The Fund outperformed the benchmark in August while markets mostly traded in tight ranges. Performance was chiefly driven by running yield on credit holdings and currency option positions, which were implemented as an alternative to interest rate duration to provide downside protection for the Fund. All credit sectors contributed to performance, including the investment grade, high yield and emerging markets holdings which rebounded from last month’s flat result. Spread moves were minimal from the end of July, masking some intra-month volatility, so most of the performance driver was excess running yield. Top individual performers in credit were holdings of recovery trades such as cruise lines, which rebounded, and Latin American sovereign credits in emerging markets, which also regained ground on political developments after a weak July. AUD currency options were also a key contributor to returns, with an option structure implemented to provide protection to the Fund if the AUD falls. This was put in place as an alternative downside protection structure to interest rate duration, which currently offers less upside and more potential volatility. The currency position added value even as risk markets were steady and with growing pessimism over the pace of the Australian economic growth given the extended lockdowns, and the position was partly covered before the currency began rebounding into month-end.

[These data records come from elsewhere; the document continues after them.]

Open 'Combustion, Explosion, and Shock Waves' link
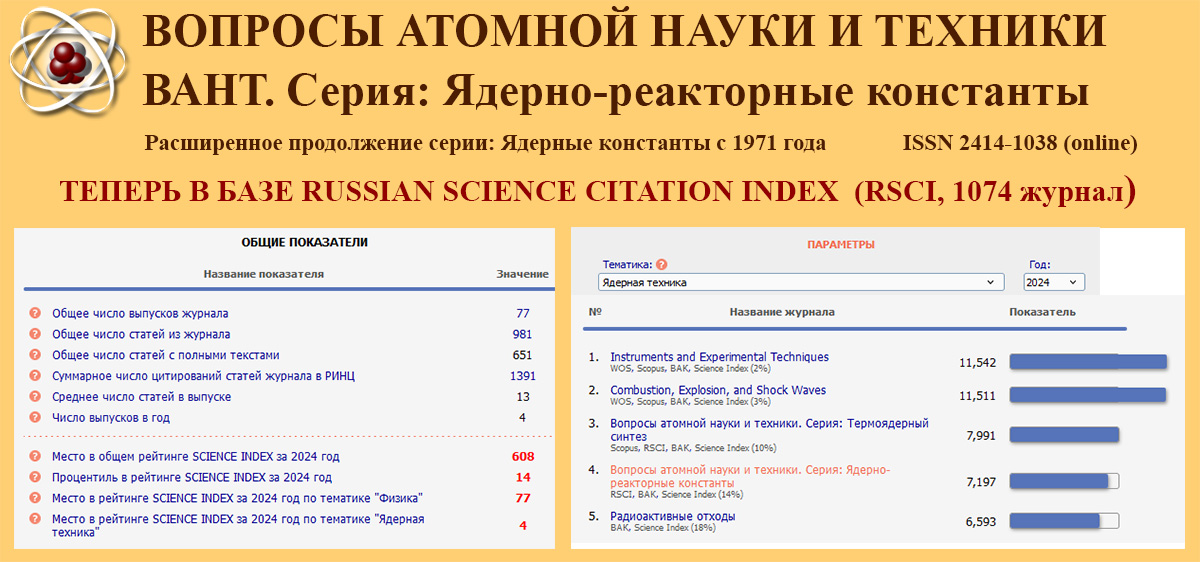(718, 390)
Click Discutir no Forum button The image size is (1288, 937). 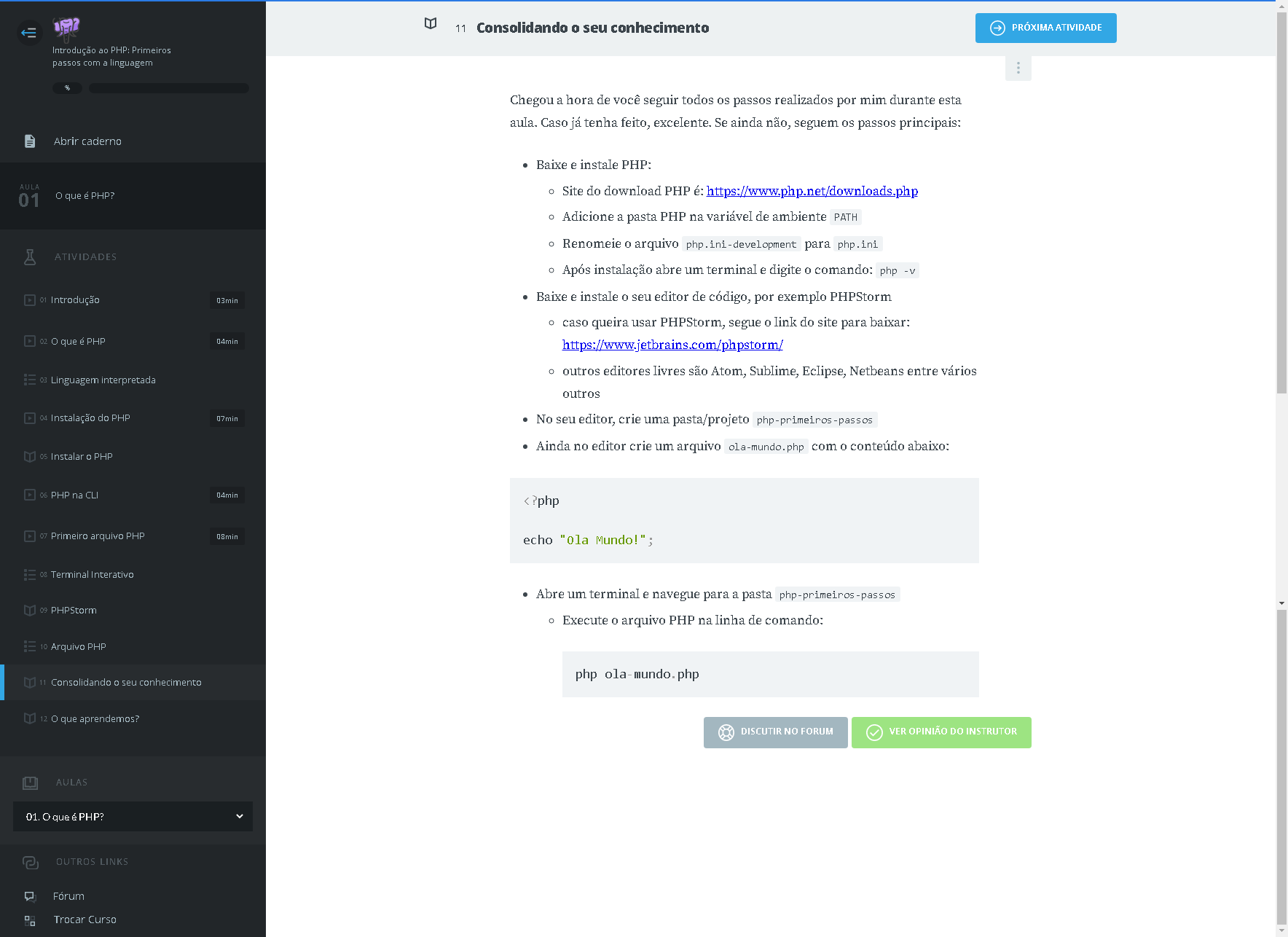775,732
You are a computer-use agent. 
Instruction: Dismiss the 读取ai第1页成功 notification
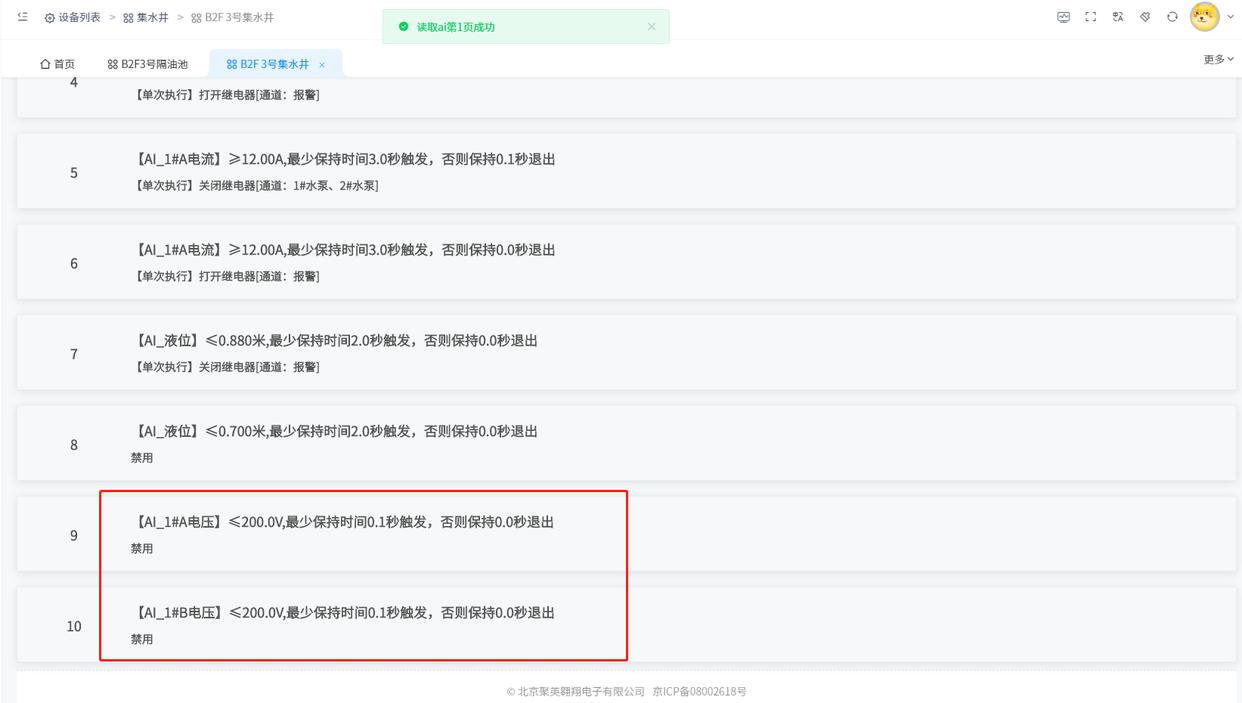pos(651,27)
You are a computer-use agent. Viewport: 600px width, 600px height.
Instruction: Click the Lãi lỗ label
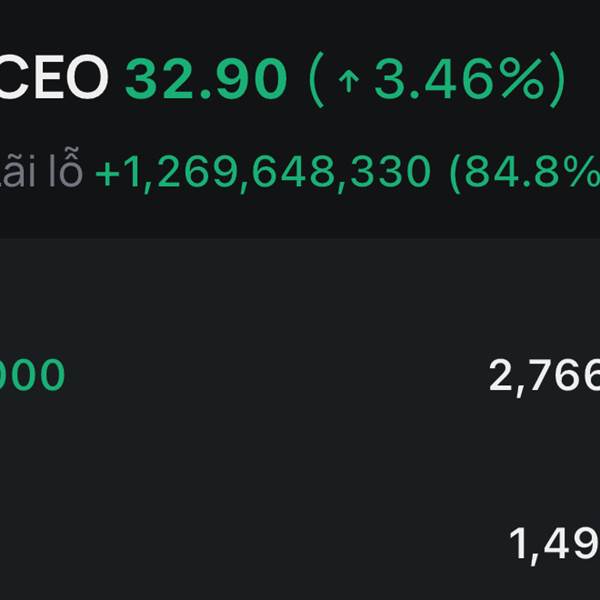pyautogui.click(x=42, y=172)
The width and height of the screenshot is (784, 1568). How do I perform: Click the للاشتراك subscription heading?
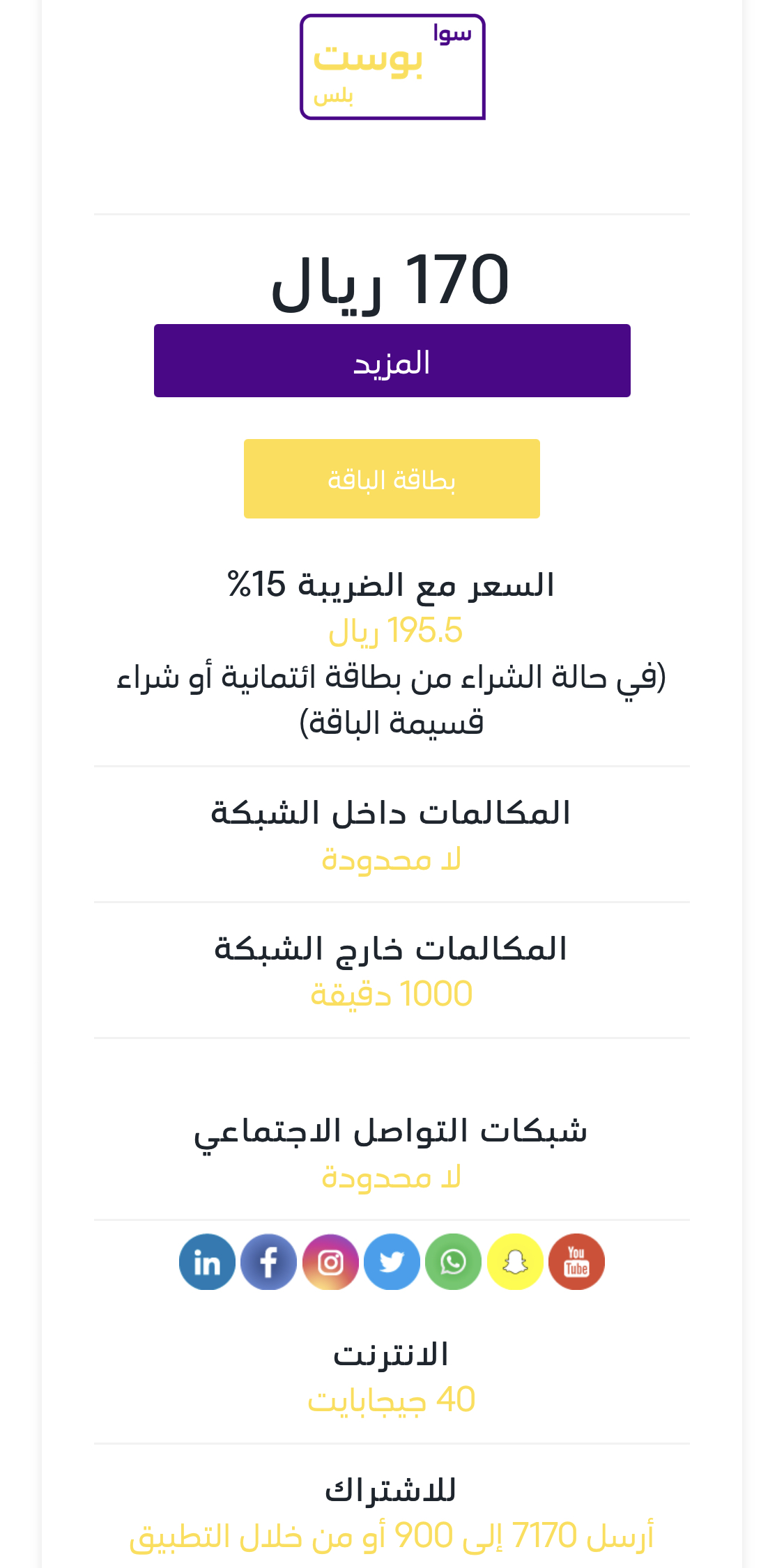[391, 1491]
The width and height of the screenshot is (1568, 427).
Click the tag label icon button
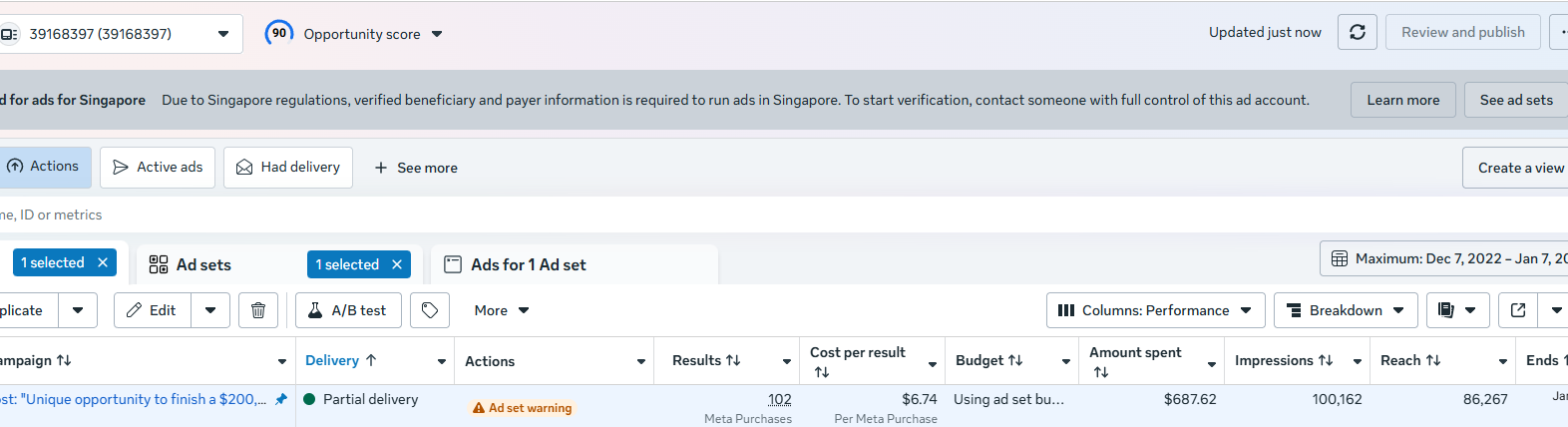click(x=430, y=310)
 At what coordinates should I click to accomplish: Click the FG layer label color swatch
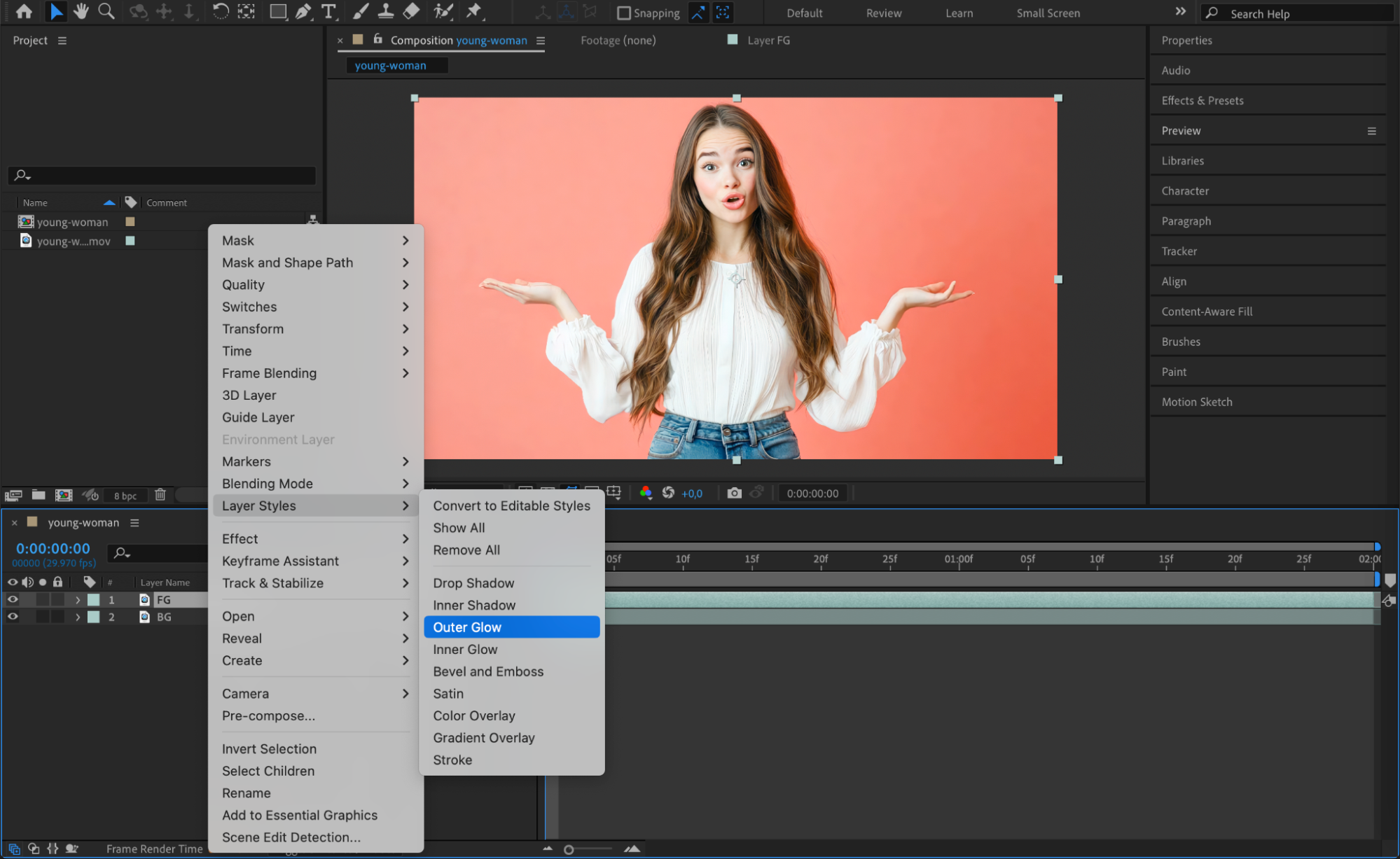[x=93, y=600]
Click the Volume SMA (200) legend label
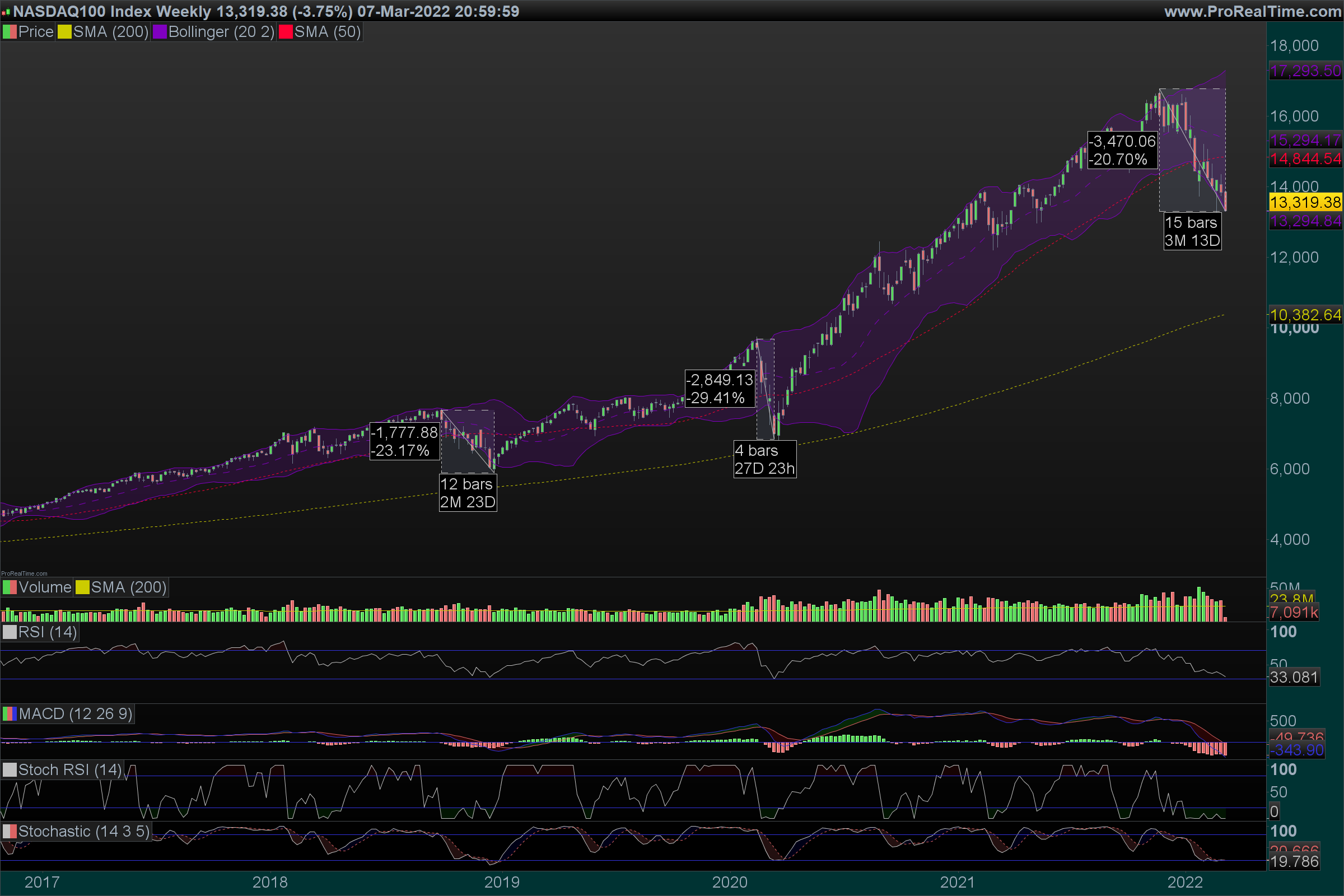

Portfolio changes in global credit focused on a continued barbel of higher beta and recovery trades, with additions to BBB-rated credit and travel-related exposures in Europe. The changes were also focused on individual opportunities rather than wholesale sector moves given lower new issuance volumes and limited spread volatility, meaning that overall sector opportunities were limited. The Fund’s modest interest duration positioning was maintained and continued to be weighted towards AUD duration. This was supplemented by an AUD option structure, which generated significant performance and was partially hedged by month-end.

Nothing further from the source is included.